◆ **Work to complete**: Exactly reproduce each line of the listing that follows.

━━━━━ Records provided ━━━━━

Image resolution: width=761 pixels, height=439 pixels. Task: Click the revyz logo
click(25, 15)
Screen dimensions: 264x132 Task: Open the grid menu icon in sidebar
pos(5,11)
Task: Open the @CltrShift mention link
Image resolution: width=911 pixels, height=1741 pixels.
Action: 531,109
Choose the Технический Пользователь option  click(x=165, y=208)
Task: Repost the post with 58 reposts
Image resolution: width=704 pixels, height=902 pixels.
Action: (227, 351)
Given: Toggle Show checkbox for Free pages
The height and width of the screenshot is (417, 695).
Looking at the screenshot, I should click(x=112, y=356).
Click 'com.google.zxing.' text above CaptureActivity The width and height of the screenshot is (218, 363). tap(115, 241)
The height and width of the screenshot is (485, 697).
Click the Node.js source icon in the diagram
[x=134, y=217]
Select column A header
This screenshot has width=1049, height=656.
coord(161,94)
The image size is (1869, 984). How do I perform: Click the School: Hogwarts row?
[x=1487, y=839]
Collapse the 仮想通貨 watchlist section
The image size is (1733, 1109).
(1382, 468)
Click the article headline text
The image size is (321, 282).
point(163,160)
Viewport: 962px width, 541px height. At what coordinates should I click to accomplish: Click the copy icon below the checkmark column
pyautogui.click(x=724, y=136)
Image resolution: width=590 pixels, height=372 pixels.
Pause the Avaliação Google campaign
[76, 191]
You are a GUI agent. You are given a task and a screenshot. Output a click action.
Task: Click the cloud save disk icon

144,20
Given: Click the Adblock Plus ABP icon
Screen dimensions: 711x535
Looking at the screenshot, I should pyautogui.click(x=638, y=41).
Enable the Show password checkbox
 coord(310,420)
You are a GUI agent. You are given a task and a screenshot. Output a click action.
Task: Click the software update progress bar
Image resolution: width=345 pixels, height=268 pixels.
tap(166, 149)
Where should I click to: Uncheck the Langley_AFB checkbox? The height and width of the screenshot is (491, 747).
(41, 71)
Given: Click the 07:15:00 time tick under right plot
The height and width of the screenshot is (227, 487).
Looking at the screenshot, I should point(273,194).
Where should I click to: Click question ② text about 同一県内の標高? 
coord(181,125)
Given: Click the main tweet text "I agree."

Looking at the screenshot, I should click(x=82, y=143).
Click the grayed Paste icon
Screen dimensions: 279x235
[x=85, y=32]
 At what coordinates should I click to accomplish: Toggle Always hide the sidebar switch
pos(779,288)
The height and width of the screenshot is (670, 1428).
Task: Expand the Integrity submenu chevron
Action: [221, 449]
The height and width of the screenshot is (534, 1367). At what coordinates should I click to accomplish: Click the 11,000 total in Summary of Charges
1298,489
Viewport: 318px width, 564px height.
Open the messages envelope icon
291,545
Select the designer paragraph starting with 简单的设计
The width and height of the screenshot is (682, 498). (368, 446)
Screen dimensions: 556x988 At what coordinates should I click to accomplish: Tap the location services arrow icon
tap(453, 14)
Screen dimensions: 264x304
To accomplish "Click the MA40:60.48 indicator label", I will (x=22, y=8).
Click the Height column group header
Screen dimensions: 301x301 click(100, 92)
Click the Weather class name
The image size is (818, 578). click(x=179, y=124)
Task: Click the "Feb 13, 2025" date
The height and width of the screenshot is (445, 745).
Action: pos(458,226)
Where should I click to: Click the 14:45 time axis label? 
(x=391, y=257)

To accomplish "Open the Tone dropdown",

━━━━━

◆ **Exercise response**:
Image resolution: width=761 pixels, height=439 pixels. Task: Click the revyz logo
click(25, 15)
Screen dimensions: 264x132 Task: Open the grid menu icon in sidebar
pos(5,11)
Task: Open the @CltrShift mention link
Image resolution: width=911 pixels, height=1741 pixels.
Action: 531,109
Choose the Технический Пользователь option  click(x=165, y=208)
Task: Repost the post with 58 reposts
Image resolution: width=704 pixels, height=902 pixels.
Action: (227, 351)
Given: Toggle Show checkbox for Free pages
The height and width of the screenshot is (417, 695).
Looking at the screenshot, I should click(x=112, y=356).
Click 'com.google.zxing.' text above CaptureActivity The width and height of the screenshot is (218, 363). tap(115, 241)
The height and width of the screenshot is (485, 697).
Click the Node.js source icon in the diagram
[x=134, y=217]
Select column A header
This screenshot has width=1049, height=656.
coord(161,94)
The image size is (1869, 984). How do I perform: Click the School: Hogwarts row?
[x=1487, y=839]
Collapse the 仮想通貨 watchlist section
The image size is (1733, 1109).
(1382, 468)
Click the article headline text
The image size is (321, 282).
point(163,160)
Viewport: 962px width, 541px height. At what coordinates should I click to accomplish: Click the copy icon below the checkmark column
pyautogui.click(x=724, y=136)
Image resolution: width=590 pixels, height=372 pixels.
Pause the Avaliação Google campaign
[76, 191]
You are a GUI agent. You are given a task and a screenshot. Output a click action.
Task: Click the cloud save disk icon

144,20
Given: Click the Adblock Plus ABP icon
Screen dimensions: 711x535
Looking at the screenshot, I should pyautogui.click(x=638, y=41).
Enable the Show password checkbox
 coord(310,420)
You are a GUI agent. You are given a task and a screenshot. Output a click action.
Task: Click the software update progress bar
Image resolution: width=345 pixels, height=268 pixels.
tap(166, 149)
Where should I click to: Uncheck the Langley_AFB checkbox? The height and width of the screenshot is (491, 747).
(41, 71)
Given: Click the 07:15:00 time tick under right plot
The height and width of the screenshot is (227, 487).
Looking at the screenshot, I should point(273,194).
Where should I click to: Click question ② text about 同一県内の標高? 
coord(181,125)
Given: Click the main tweet text "I agree."

Looking at the screenshot, I should click(x=82, y=143).
Click the grayed Paste icon
Screen dimensions: 279x235
[x=85, y=32]
 At what coordinates should I click to accomplish: Toggle Always hide the sidebar switch
pos(779,288)
The height and width of the screenshot is (670, 1428).
Task: Expand the Integrity submenu chevron
Action: [221, 449]
The height and width of the screenshot is (534, 1367). At what coordinates should I click to accomplish: Click the 11,000 total in Summary of Charges
1298,489
Viewport: 318px width, 564px height.
Open the messages envelope icon
291,545
Select the designer paragraph starting with 简单的设计
The width and height of the screenshot is (682, 498). (368, 446)
Screen dimensions: 556x988 At what coordinates should I click to accomplish: Tap the location services arrow icon
tap(453, 14)
Screen dimensions: 264x304
To accomplish "Click the MA40:60.48 indicator label", I will (x=22, y=8).
Click the Height column group header
Screen dimensions: 301x301 click(100, 92)
Click the Weather class name
The image size is (818, 578). click(x=179, y=124)
Task: Click the "Feb 13, 2025" date
The height and width of the screenshot is (445, 745).
Action: pos(458,226)
Where should I click to: Click the 14:45 time axis label? 
(x=391, y=257)

To accomplish "Open the Tone dropdown",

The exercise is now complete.